WORK TASK:
Output every record precisely.

MATERIAL SUPPLIED section start

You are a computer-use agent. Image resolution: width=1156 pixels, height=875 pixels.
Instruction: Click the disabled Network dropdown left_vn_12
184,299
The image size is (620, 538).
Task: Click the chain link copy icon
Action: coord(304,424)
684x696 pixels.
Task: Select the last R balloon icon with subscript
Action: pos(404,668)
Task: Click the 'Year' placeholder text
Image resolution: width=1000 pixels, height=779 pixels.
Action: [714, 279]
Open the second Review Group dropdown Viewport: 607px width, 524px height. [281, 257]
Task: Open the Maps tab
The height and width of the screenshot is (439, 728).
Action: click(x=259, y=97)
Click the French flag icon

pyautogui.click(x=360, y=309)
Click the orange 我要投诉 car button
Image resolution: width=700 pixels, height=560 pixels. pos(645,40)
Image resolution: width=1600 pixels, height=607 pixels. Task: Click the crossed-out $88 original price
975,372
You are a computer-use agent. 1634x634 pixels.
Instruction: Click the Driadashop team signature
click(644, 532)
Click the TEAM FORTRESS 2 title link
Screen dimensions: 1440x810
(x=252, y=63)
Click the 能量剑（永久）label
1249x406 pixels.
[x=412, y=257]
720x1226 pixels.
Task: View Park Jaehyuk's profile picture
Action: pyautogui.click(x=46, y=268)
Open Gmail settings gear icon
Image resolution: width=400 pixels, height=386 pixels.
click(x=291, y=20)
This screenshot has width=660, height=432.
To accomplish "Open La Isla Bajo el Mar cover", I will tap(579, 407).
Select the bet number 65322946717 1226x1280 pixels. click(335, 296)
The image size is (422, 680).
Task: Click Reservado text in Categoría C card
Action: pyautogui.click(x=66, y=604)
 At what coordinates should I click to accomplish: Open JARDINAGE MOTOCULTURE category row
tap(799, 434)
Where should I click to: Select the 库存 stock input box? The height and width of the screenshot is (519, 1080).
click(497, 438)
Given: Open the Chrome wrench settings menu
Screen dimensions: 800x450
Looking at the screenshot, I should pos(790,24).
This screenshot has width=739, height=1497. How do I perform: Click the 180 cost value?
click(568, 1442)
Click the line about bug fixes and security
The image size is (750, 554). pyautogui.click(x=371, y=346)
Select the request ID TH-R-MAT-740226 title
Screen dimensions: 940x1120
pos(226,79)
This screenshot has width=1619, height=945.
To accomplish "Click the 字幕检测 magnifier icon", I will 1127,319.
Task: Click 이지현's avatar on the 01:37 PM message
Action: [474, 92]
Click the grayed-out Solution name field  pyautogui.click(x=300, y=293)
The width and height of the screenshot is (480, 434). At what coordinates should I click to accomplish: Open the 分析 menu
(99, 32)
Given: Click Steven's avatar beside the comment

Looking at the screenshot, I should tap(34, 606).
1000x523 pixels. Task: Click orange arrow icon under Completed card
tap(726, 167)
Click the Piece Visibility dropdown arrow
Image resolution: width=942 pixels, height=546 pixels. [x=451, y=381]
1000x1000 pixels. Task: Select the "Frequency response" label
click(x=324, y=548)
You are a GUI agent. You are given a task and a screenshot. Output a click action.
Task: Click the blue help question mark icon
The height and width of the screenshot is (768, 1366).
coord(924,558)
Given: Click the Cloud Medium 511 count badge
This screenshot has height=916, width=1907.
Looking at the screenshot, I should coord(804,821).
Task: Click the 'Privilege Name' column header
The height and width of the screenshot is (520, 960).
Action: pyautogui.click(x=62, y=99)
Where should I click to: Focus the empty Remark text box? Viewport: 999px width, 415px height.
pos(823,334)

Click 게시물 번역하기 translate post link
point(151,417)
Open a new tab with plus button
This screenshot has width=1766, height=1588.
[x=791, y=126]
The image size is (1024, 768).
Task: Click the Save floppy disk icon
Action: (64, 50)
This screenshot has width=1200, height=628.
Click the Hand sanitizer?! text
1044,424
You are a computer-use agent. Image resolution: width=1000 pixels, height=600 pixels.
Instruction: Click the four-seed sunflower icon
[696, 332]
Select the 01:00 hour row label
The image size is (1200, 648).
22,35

MATERIAL SUPPLIED section end

EXERCISE ANSWER:
You are a computer-use agent. Image resolution: width=1156 pixels, height=875 pixels.
Instruction: Click the disabled Network dropdown left_vn_12
184,299
The image size is (620, 538).
Task: Click the chain link copy icon
Action: coord(304,424)
684x696 pixels.
Task: Select the last R balloon icon with subscript
Action: pos(404,668)
Task: Click the 'Year' placeholder text
Image resolution: width=1000 pixels, height=779 pixels.
Action: [714, 279]
Open the second Review Group dropdown Viewport: 607px width, 524px height. [281, 257]
Task: Open the Maps tab
The height and width of the screenshot is (439, 728).
Action: click(x=259, y=97)
Click the French flag icon

pyautogui.click(x=360, y=309)
Click the orange 我要投诉 car button
Image resolution: width=700 pixels, height=560 pixels. pos(645,40)
Image resolution: width=1600 pixels, height=607 pixels. Task: Click the crossed-out $88 original price
975,372
You are a computer-use agent. 1634x634 pixels.
Instruction: Click the Driadashop team signature
click(644, 532)
Click the TEAM FORTRESS 2 title link
Screen dimensions: 1440x810
(x=252, y=63)
Click the 能量剑（永久）label
1249x406 pixels.
[x=412, y=257]
720x1226 pixels.
Task: View Park Jaehyuk's profile picture
Action: pyautogui.click(x=46, y=268)
Open Gmail settings gear icon
Image resolution: width=400 pixels, height=386 pixels.
click(x=291, y=20)
This screenshot has width=660, height=432.
To accomplish "Open La Isla Bajo el Mar cover", I will tap(579, 407).
Select the bet number 65322946717 1226x1280 pixels. click(335, 296)
The image size is (422, 680).
Task: Click Reservado text in Categoría C card
Action: pyautogui.click(x=66, y=604)
 At what coordinates should I click to accomplish: Open JARDINAGE MOTOCULTURE category row
tap(799, 434)
Where should I click to: Select the 库存 stock input box? The height and width of the screenshot is (519, 1080).
click(497, 438)
Given: Open the Chrome wrench settings menu
Screen dimensions: 800x450
Looking at the screenshot, I should pos(790,24).
This screenshot has width=739, height=1497. How do I perform: Click the 180 cost value?
click(568, 1442)
Click the line about bug fixes and security
The image size is (750, 554). pyautogui.click(x=371, y=346)
Select the request ID TH-R-MAT-740226 title
Screen dimensions: 940x1120
pos(226,79)
This screenshot has width=1619, height=945.
To accomplish "Click the 字幕检测 magnifier icon", I will 1127,319.
Task: Click 이지현's avatar on the 01:37 PM message
Action: [474, 92]
Click the grayed-out Solution name field  pyautogui.click(x=300, y=293)
The width and height of the screenshot is (480, 434). At what coordinates should I click to accomplish: Open the 分析 menu
(99, 32)
Given: Click Steven's avatar beside the comment

Looking at the screenshot, I should tap(34, 606).
1000x523 pixels. Task: Click orange arrow icon under Completed card
tap(726, 167)
Click the Piece Visibility dropdown arrow
Image resolution: width=942 pixels, height=546 pixels. [x=451, y=381]
1000x1000 pixels. Task: Select the "Frequency response" label
click(x=324, y=548)
You are a GUI agent. You are given a task and a screenshot. Output a click action.
Task: Click the blue help question mark icon
The height and width of the screenshot is (768, 1366).
coord(924,558)
Given: Click the Cloud Medium 511 count badge
This screenshot has height=916, width=1907.
Looking at the screenshot, I should coord(804,821).
Task: Click the 'Privilege Name' column header
The height and width of the screenshot is (520, 960).
Action: pyautogui.click(x=62, y=99)
Where should I click to: Focus the empty Remark text box? Viewport: 999px width, 415px height.
pos(823,334)

Click 게시물 번역하기 translate post link
point(151,417)
Open a new tab with plus button
This screenshot has width=1766, height=1588.
[x=791, y=126]
The image size is (1024, 768).
Task: Click the Save floppy disk icon
Action: (64, 50)
This screenshot has width=1200, height=628.
Click the Hand sanitizer?! text
1044,424
You are a computer-use agent. Image resolution: width=1000 pixels, height=600 pixels.
Instruction: Click the four-seed sunflower icon
[696, 332]
Select the 01:00 hour row label
The image size is (1200, 648).
22,35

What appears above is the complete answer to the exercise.